• [THE REQUEST] Render everything in the material from the line containing "At what coordinates should I click to accomplish: Expand" down to the line containing "(x=256, y=45)" as a Markdown table with the columns Row and Line. Skip any blank lines.

Saved records
++++++++++

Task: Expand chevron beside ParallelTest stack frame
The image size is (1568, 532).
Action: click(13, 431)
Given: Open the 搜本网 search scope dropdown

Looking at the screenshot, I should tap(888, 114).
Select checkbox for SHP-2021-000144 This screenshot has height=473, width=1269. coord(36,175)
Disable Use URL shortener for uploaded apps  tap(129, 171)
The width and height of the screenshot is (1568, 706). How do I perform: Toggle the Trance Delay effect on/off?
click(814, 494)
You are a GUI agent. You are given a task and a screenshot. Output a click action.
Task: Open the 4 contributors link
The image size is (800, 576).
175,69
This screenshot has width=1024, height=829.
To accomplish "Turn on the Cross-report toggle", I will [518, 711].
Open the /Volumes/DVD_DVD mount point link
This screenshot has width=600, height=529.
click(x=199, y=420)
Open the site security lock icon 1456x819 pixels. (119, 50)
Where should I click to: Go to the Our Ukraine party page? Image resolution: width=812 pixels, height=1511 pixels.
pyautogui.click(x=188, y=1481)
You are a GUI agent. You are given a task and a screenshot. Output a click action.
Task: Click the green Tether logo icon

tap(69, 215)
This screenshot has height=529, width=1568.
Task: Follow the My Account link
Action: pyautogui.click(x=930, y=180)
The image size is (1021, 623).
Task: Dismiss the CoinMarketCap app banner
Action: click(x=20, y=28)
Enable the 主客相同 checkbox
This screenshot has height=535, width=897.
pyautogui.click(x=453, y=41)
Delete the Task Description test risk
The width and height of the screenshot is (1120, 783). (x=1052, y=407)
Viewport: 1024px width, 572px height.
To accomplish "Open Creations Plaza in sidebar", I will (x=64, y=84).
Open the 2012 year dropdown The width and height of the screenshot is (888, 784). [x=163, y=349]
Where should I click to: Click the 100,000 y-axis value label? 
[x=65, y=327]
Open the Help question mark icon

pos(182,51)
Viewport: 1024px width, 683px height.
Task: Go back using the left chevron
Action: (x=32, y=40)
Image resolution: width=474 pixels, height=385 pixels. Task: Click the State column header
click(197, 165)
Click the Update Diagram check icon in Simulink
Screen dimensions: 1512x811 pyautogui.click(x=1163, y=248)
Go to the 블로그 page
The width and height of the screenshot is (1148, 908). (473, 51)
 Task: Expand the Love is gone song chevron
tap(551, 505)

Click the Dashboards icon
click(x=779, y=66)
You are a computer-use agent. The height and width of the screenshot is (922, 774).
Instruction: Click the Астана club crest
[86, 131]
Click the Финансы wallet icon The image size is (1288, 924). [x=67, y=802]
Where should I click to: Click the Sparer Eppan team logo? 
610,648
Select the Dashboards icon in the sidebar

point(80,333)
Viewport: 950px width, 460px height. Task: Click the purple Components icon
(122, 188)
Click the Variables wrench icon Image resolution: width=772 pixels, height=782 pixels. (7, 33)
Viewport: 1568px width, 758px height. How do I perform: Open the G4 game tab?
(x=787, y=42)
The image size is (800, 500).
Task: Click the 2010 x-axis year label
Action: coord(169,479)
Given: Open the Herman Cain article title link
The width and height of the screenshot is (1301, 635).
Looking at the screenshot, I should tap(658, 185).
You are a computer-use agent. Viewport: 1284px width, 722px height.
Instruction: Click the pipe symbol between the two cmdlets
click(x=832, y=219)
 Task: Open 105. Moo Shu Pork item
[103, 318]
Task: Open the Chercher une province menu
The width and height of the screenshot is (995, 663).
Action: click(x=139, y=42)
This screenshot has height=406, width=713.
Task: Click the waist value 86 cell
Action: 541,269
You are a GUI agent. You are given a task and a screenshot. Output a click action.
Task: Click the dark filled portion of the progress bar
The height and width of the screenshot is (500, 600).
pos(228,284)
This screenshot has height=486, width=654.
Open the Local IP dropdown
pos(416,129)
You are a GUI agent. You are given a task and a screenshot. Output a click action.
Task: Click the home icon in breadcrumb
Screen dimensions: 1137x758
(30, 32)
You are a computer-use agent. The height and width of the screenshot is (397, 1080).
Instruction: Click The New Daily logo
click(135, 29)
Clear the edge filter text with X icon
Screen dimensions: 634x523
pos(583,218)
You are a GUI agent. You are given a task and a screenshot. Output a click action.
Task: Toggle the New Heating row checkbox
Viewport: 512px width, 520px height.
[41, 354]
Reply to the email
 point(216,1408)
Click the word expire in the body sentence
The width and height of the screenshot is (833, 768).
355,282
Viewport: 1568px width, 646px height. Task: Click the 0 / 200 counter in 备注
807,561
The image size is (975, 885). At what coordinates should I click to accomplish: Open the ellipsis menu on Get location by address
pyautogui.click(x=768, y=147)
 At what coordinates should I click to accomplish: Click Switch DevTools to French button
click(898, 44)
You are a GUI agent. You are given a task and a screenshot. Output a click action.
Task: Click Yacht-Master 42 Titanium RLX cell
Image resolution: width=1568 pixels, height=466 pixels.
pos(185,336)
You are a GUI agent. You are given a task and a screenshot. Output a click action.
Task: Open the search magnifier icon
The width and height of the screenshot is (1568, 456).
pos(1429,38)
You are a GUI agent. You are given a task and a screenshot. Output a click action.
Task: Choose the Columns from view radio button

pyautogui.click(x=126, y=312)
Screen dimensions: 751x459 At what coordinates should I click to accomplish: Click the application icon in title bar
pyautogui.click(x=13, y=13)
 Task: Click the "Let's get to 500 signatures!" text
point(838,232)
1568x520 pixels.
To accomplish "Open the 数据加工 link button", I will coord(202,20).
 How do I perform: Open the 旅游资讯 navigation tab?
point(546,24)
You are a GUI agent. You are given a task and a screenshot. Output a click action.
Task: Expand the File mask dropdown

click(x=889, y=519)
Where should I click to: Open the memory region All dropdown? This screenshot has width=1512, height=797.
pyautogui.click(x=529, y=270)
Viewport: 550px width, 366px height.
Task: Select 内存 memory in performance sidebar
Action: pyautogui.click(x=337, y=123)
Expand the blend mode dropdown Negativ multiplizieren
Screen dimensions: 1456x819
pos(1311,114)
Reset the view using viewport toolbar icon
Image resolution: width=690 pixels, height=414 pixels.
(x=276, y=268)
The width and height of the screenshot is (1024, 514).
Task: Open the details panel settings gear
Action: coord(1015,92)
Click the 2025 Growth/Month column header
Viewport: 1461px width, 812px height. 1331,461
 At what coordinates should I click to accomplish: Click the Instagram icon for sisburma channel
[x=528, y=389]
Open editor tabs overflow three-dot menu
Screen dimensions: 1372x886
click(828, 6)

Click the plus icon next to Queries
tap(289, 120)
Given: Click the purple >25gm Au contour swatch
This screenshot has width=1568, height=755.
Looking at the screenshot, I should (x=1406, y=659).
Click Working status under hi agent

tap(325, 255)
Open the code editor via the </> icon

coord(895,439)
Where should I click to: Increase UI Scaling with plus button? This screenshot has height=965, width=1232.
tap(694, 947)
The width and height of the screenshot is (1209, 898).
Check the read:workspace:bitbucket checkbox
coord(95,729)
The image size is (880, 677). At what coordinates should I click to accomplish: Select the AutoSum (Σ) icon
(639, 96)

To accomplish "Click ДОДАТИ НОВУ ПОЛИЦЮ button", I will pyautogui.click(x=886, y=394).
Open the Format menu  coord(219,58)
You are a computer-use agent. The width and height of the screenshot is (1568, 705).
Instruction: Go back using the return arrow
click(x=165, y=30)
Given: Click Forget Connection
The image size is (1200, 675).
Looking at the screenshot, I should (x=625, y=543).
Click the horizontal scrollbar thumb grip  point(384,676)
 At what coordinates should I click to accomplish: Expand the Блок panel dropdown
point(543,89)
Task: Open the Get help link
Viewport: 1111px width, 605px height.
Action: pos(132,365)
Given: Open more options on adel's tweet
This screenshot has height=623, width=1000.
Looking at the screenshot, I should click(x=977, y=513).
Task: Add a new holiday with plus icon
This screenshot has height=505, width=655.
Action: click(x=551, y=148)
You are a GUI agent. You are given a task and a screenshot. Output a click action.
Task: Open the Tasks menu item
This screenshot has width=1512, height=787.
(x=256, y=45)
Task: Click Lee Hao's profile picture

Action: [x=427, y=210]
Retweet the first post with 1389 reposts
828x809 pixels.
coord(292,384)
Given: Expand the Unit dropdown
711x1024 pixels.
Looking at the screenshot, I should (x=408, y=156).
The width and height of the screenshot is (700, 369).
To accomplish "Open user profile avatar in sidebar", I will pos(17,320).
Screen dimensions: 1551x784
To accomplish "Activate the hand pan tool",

++++++++++

• [ANSWER]
| Row | Line |
|---|---|
| 1 |  At what coordinates should I click to accomplish: Expand the Блок panel dropdown |
| 2 | point(543,89) |
| 3 | Task: Open the Get help link |
| 4 | Viewport: 1111px width, 605px height. |
| 5 | Action: pos(132,365) |
| 6 | Given: Open more options on adel's tweet |
| 7 | This screenshot has height=623, width=1000. |
| 8 | Looking at the screenshot, I should click(x=977, y=513). |
| 9 | Task: Add a new holiday with plus icon |
| 10 | This screenshot has height=505, width=655. |
| 11 | Action: click(x=551, y=148) |
| 12 | You are a GUI agent. You are given a task and a screenshot. Output a click action. |
| 13 | Task: Open the Tasks menu item |
| 14 | This screenshot has width=1512, height=787. |
| 15 | (x=256, y=45) |